▶ **PROBLEM**:
From the line with "Task: Open a new tab with plus button" through the line with "You are a computer-use agent. 445x1338", repeat the entries verbatim, both end lines included, and add nothing.
· · · · · · ·
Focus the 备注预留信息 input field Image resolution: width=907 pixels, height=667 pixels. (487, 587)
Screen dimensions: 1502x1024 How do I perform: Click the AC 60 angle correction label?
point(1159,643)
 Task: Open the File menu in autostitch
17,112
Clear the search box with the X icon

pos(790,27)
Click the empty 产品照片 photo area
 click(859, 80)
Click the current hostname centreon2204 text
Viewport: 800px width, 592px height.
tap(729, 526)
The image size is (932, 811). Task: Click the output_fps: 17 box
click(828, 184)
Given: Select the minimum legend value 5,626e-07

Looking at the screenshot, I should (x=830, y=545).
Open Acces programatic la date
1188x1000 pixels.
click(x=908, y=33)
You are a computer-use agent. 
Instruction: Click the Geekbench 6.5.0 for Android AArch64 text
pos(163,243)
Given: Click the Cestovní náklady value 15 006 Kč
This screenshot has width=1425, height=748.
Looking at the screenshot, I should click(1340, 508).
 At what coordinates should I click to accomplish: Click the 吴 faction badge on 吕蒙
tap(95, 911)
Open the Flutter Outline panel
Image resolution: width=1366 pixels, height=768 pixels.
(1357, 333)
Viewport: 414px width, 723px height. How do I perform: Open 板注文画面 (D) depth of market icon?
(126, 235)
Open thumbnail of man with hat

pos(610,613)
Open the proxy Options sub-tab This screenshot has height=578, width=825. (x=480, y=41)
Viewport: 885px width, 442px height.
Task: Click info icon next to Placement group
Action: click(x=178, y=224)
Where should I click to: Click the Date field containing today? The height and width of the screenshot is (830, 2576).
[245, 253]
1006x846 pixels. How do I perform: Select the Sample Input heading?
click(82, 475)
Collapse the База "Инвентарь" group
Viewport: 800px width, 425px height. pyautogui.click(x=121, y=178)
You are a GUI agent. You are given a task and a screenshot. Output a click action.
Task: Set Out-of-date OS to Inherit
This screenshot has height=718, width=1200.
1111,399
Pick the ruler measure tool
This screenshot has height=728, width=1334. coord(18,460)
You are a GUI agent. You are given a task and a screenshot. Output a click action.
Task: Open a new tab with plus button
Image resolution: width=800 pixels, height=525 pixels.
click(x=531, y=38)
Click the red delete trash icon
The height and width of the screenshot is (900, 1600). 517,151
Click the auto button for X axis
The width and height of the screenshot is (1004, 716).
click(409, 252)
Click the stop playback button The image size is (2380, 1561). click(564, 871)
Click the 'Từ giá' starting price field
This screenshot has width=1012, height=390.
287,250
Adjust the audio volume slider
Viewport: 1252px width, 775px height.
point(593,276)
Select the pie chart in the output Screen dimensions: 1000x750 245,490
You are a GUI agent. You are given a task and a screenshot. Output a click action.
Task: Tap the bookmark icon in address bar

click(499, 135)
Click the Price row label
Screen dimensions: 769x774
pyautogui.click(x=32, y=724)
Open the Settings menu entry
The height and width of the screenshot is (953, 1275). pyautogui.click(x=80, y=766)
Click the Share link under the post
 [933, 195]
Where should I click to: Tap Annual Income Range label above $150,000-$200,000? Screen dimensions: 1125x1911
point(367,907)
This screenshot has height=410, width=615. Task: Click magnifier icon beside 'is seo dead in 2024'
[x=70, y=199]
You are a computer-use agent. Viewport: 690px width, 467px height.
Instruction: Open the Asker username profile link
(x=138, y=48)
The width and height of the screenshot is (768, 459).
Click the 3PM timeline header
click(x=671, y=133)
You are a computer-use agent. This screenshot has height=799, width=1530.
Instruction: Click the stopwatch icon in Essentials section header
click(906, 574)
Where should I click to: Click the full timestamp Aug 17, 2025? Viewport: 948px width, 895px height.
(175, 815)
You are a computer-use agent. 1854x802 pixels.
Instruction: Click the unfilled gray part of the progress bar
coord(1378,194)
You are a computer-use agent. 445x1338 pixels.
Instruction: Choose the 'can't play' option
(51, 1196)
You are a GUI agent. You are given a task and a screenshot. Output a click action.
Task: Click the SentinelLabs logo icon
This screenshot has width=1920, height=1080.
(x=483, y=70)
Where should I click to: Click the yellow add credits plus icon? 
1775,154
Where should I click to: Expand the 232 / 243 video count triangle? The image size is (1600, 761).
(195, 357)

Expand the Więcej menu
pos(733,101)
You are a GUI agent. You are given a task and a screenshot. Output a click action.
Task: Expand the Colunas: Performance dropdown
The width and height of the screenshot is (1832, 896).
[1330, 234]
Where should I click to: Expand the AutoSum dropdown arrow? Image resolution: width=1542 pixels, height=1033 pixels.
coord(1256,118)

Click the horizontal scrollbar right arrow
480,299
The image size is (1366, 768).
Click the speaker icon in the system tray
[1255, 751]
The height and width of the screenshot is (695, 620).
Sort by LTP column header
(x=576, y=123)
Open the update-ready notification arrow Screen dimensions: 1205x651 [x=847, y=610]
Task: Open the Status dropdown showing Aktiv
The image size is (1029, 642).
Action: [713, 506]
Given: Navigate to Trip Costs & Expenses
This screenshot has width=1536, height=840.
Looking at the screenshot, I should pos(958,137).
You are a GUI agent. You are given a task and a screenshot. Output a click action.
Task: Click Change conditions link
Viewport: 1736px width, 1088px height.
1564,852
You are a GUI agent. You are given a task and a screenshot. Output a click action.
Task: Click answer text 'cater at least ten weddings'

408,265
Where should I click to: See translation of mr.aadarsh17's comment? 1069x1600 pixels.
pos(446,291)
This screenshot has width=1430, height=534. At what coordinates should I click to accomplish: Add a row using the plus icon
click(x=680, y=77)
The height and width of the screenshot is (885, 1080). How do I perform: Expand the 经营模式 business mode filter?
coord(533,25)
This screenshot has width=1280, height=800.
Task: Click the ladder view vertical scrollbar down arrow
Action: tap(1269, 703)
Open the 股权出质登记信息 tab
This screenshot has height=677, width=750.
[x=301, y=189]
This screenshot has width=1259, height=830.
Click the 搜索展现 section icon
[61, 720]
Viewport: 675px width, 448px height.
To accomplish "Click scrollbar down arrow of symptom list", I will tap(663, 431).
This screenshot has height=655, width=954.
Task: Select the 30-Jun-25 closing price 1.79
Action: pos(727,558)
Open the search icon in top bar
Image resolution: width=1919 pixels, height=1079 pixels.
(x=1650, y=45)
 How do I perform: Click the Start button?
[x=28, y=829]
· · · · · · ·
▶ **ANSWER SECTION**:
Task: Open a new tab with plus button
Image resolution: width=800 pixels, height=525 pixels.
click(x=531, y=38)
Click the red delete trash icon
The height and width of the screenshot is (900, 1600). 517,151
Click the auto button for X axis
The width and height of the screenshot is (1004, 716).
click(409, 252)
Click the stop playback button The image size is (2380, 1561). click(564, 871)
Click the 'Từ giá' starting price field
This screenshot has width=1012, height=390.
287,250
Adjust the audio volume slider
Viewport: 1252px width, 775px height.
point(593,276)
Select the pie chart in the output Screen dimensions: 1000x750 245,490
You are a GUI agent. You are given a task and a screenshot. Output a click action.
Task: Tap the bookmark icon in address bar

click(499, 135)
Click the Price row label
Screen dimensions: 769x774
pyautogui.click(x=32, y=724)
Open the Settings menu entry
The height and width of the screenshot is (953, 1275). pyautogui.click(x=80, y=766)
Click the Share link under the post
 [933, 195]
Where should I click to: Tap Annual Income Range label above $150,000-$200,000? Screen dimensions: 1125x1911
point(367,907)
This screenshot has height=410, width=615. Task: Click magnifier icon beside 'is seo dead in 2024'
[x=70, y=199]
You are a computer-use agent. Viewport: 690px width, 467px height.
Instruction: Open the Asker username profile link
(x=138, y=48)
The width and height of the screenshot is (768, 459).
Click the 3PM timeline header
click(x=671, y=133)
You are a computer-use agent. This screenshot has height=799, width=1530.
Instruction: Click the stopwatch icon in Essentials section header
click(906, 574)
Where should I click to: Click the full timestamp Aug 17, 2025? Viewport: 948px width, 895px height.
(175, 815)
You are a computer-use agent. 1854x802 pixels.
Instruction: Click the unfilled gray part of the progress bar
coord(1378,194)
You are a computer-use agent. 445x1338 pixels.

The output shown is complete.